— Вот досада! — восклицает Месть, топая ногой о стул. — Уж и телеги приехали, и Эвремонда мигом спровадят, а ее тут нет! Вот и ее вязанье у меня в руках, и ее стул стоит пустой. Просто хоть плачь с горя и досады!
Месть спрыгивает со стула и начинает плакать, а телеги начинают выгружать то, что привезли. Служители святой гильотины в полном облачении стоят наготове. Крах!.. Палач показывает народу отрубленную голову, и женщины, едва удостоившие оторвать глаза от своего рукоделия, чтобы взглянуть на эту голову, за минуту перед тем, пока она могла еще думать и говорить, громко считают: «Раз!»
Вторая телега подъезжает, разгружается и отъезжает прочь. Крах!.. И женщины, не переставая все так же усердно перебирать спицами, считают: «Два!»
Мнимый Эвремонд выходит из телега, и вслед за ним вынимают оттуда швею. Он так и не выпустил ее руки и продолжает ее держать, как обещал. Он тихонько устанавливает ее спиной к грохочущей машине, которая то и дело с шуршащим звуком поднимается вверх и с размаху падает вниз. Швея взглядывает ему в глаза и благодарит его.

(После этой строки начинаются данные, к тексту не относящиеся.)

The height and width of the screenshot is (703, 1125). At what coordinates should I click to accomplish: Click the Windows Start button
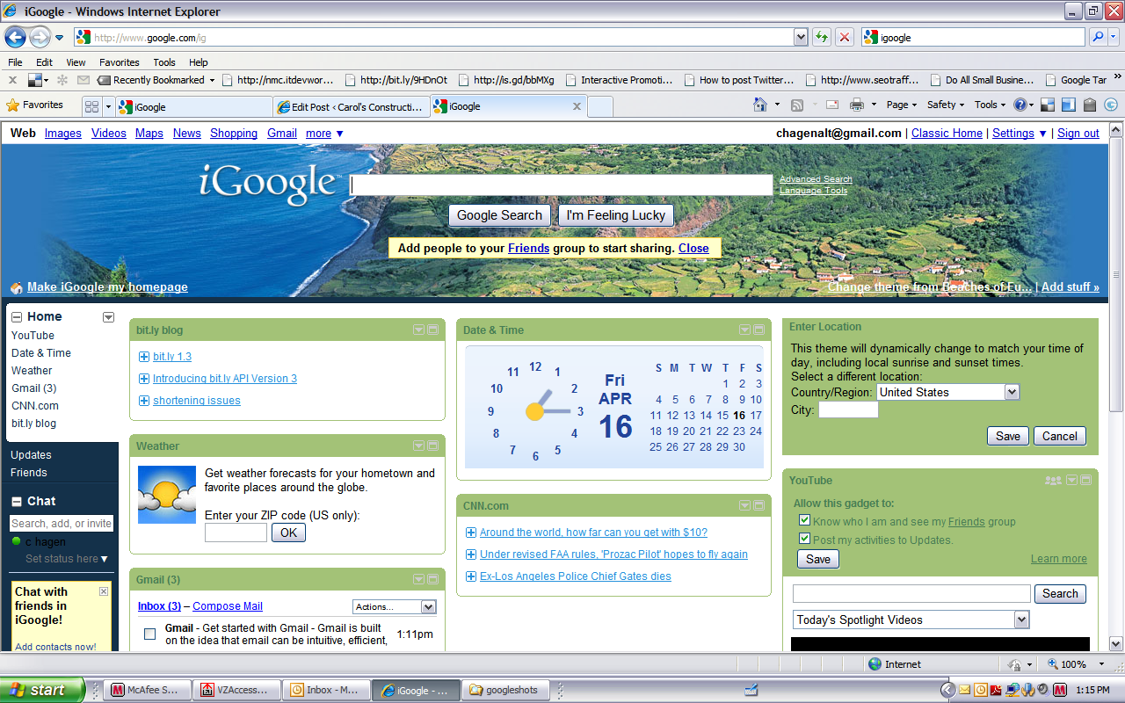tap(42, 690)
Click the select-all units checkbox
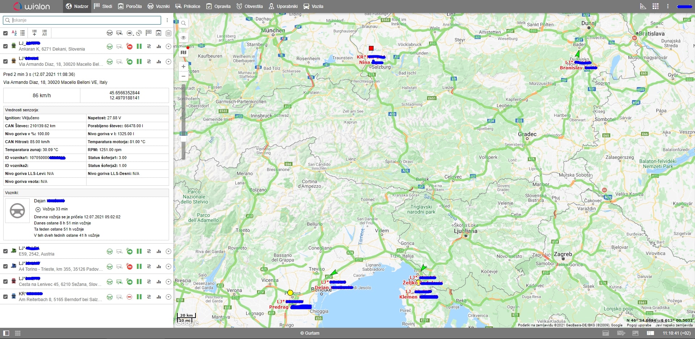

— Если бы не вы, милый чужеземец, я бы не могла быть так спокойна, потому что я от природы слаба и труслива. Если бы не вы, я бы не могла вознестись духом к Тому, Кто добровольно пошел на казнь, чтобы нам сегодня доставить надежду и утешение. Мне кажется, что сам Бог послал мне вас.
— Или вас послал мне, — говорит ей Сидни Картон. — Смотрите только на меня, дитя мое, и ни на что больше не обращайте внимания.
— Я ничего не боюсь, пока держу вас за руку. И когда отпущу ее, не буду бояться, лишь бы они это сделали скоро.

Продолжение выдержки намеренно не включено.